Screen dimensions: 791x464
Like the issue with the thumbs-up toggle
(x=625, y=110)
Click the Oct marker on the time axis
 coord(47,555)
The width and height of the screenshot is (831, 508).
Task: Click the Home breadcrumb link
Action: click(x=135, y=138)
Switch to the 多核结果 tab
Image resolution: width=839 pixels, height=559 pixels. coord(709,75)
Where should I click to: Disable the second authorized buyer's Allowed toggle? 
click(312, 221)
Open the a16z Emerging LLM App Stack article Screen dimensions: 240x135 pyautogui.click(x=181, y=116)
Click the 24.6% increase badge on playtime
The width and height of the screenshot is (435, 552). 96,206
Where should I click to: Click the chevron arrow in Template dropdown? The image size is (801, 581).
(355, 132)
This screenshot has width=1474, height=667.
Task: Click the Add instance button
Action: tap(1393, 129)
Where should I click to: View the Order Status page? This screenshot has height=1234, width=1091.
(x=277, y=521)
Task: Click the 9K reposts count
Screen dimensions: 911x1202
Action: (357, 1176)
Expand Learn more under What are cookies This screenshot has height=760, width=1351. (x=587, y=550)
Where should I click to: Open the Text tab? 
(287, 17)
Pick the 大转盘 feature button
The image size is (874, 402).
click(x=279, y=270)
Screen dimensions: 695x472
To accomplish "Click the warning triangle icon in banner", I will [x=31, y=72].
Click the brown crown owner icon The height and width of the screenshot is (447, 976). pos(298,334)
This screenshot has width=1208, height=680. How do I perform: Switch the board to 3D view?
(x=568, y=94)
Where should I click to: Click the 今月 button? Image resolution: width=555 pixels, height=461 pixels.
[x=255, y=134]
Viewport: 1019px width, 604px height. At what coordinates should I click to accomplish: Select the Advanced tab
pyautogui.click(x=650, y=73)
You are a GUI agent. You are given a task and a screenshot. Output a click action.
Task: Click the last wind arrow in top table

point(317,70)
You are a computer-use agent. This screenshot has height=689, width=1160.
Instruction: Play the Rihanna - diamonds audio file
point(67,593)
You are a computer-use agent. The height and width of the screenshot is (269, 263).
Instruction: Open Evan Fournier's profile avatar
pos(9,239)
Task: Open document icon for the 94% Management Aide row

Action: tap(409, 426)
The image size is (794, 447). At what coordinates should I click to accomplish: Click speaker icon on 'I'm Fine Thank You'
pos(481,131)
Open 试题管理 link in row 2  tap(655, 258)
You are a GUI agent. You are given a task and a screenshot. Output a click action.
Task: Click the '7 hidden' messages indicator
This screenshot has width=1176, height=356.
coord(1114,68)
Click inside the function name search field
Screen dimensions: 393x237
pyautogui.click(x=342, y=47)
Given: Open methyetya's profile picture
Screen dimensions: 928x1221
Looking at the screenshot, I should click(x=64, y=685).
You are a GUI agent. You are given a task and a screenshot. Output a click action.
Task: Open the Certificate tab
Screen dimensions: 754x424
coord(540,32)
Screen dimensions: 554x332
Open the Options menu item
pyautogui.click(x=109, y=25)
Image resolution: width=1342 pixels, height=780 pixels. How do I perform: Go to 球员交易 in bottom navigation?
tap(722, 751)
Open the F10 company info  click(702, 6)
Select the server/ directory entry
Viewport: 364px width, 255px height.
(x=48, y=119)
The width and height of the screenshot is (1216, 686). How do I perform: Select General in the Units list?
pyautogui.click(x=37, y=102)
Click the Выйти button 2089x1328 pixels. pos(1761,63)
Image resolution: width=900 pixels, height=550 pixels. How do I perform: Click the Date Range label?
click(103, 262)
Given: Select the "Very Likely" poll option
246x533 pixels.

■ ■ ■

_ABOUT THIS EXERCISE_
Output exactly the lines of the material above from the one containing "Screen dimensions: 393x237" up to and including the one containing "Click the Выйти".

_EXERCISE OUTPUT_
Screen dimensions: 393x237
pyautogui.click(x=342, y=47)
Given: Open methyetya's profile picture
Screen dimensions: 928x1221
Looking at the screenshot, I should click(x=64, y=685).
You are a GUI agent. You are given a task and a screenshot. Output a click action.
Task: Open the Certificate tab
Screen dimensions: 754x424
coord(540,32)
Screen dimensions: 554x332
Open the Options menu item
pyautogui.click(x=109, y=25)
Image resolution: width=1342 pixels, height=780 pixels. How do I perform: Go to 球员交易 in bottom navigation?
tap(722, 751)
Open the F10 company info  click(702, 6)
Select the server/ directory entry
Viewport: 364px width, 255px height.
(x=48, y=119)
The width and height of the screenshot is (1216, 686). How do I perform: Select General in the Units list?
pyautogui.click(x=37, y=102)
Click the Выйти button 2089x1328 pixels. pos(1761,63)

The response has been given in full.